But this is just what the editors of Modern Monthly (May 1952) do, and what emerges is one of the most fantastic daydreams since The Life and Times of Walter Mitty. They begin by saying in one paragraph that there is no outlook whatever for American socialists if there is a World War III. At any rate, anything that might be said about it “would be in the realm of pure speculation.” However, they in effect admit this to be the most likely course of development. For in the remaining five pages of the editorial they proceed to discuss a variant which is acknowledged time and again to be “possible” but not “probable,” and one which “might sound unrealistic, perhaps wildly optimistic.”

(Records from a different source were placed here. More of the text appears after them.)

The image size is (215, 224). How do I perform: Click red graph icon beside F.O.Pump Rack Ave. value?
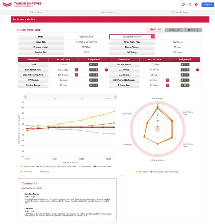[167, 80]
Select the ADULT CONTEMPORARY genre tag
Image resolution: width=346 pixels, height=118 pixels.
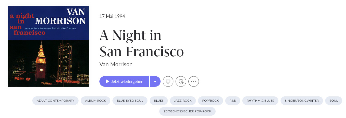point(55,101)
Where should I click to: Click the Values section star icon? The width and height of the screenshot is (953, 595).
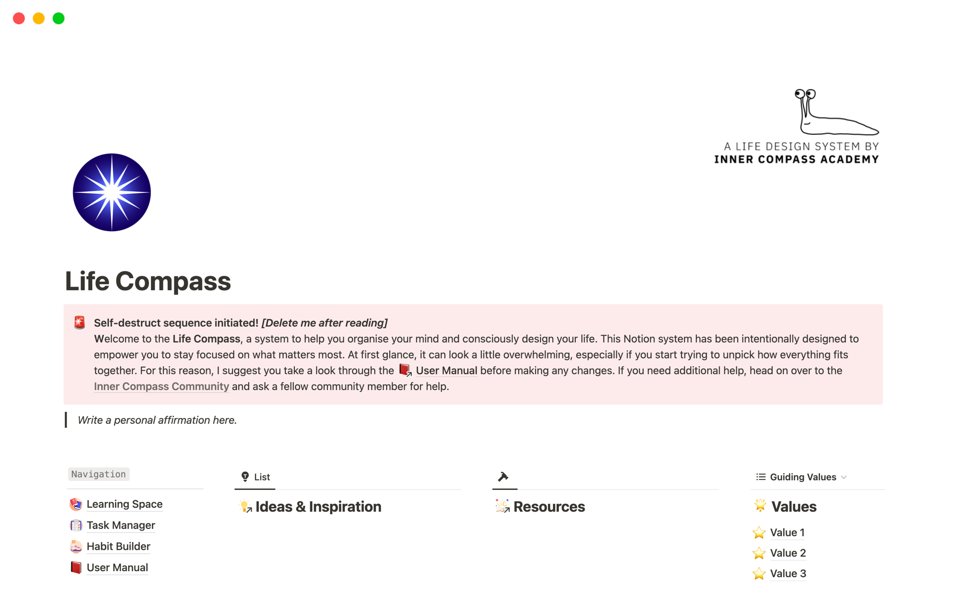tap(760, 507)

The whole matter could be dismissed as a self-avowed flight into fancy if the authors had not made it the basis for a program of “main tasks and responsibilities of American socialists.” But before entering the conclusions let us briefly recapitulate the daydream from whence they flow:

The “cold war,” they say, will soon reach a climax. The Acheson-Truman foreign policy – of “peace through strength” – will prove to bankrupt because the rifts will grow in the American camp and the Soviet Union will not accomodate them by quietly capitulating. Then will ensue a crisis in the American ruling class which will be divided into two factions – a “preventive war” faction and the followers of Hoover’s program for a retreat into the Western Hemisphere, Since neither will be strong enough on its own to command the support of the bourgeoisie as a whole, a third Rooseveltian-type force supported by workers, farmers and large sections of the middle class will come to the helm in the midst of the confusion and crisis. The new administration would inaugurate a “New New Deal.” In the field of foreign policy, it would pursue a policy based on the “coexistence of capitalism and socialism.” It would naturally call a halt to the cold war, come to an agreement for disarmament, admit China into the UN, neutralize Germany and Japan, expand east-west trade, initiate an elaborate program of Point Four investments. And at home, it would naturally undertake a new lound of social reform measures.

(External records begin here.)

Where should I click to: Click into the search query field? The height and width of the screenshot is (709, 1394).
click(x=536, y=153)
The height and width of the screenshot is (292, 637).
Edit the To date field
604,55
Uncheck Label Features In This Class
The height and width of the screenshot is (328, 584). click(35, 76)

Don’t rub your eyes! All of this, in more expanded form, is actually in print. What makes it all the more fantastic is that all past experience and especially the events which have transpired since the “cold war” began some five years ago have proved the direct opposite. Far from backing down in the face of innumerable obtacles such as the strengthening of the Soviet bloc of nations, the rise of the colonial revolutions, the hesitations and weakness of its capitalist allies, American imperialism has proceeded undaunted step by step with its war program: first, the Marshall Plan, then the North Atlantic Alliance, then the virtual closing down of East-West trade, then the war in Korea, then the separate treaty with Japan and now the treaty with western Germany and the moves to speed up the creation of North Atlantic army. And all the while it has been building a globe-encircling ring of military bases from Formosa and Okinawa to the Middle East and North Africa. Is it conceivable then that this monster military power will flinch and run at the decisive moment? Not very “probable,” to borrow an expression from Monthly Review.

Certainly a crisis may arise at this point in ruling circles. But it would be an error to exaggerate its magnitude, because it would be a continuation and the last flicker of an old crisis. Differences on foreign policy have existed among the capitalist rulers for some time but they are being eliminated less by debate than by the force of economic facts. The dominant weight of the arms program in the economy has led to a shifting of the center of political power to that group of heavy industry monopolists, in alliance with the swollen military machine, who profit the most from. the war drive and hence favor the most aggressive foreign policy. Judging from all past experience, it .is this powerful combination which will cast the die.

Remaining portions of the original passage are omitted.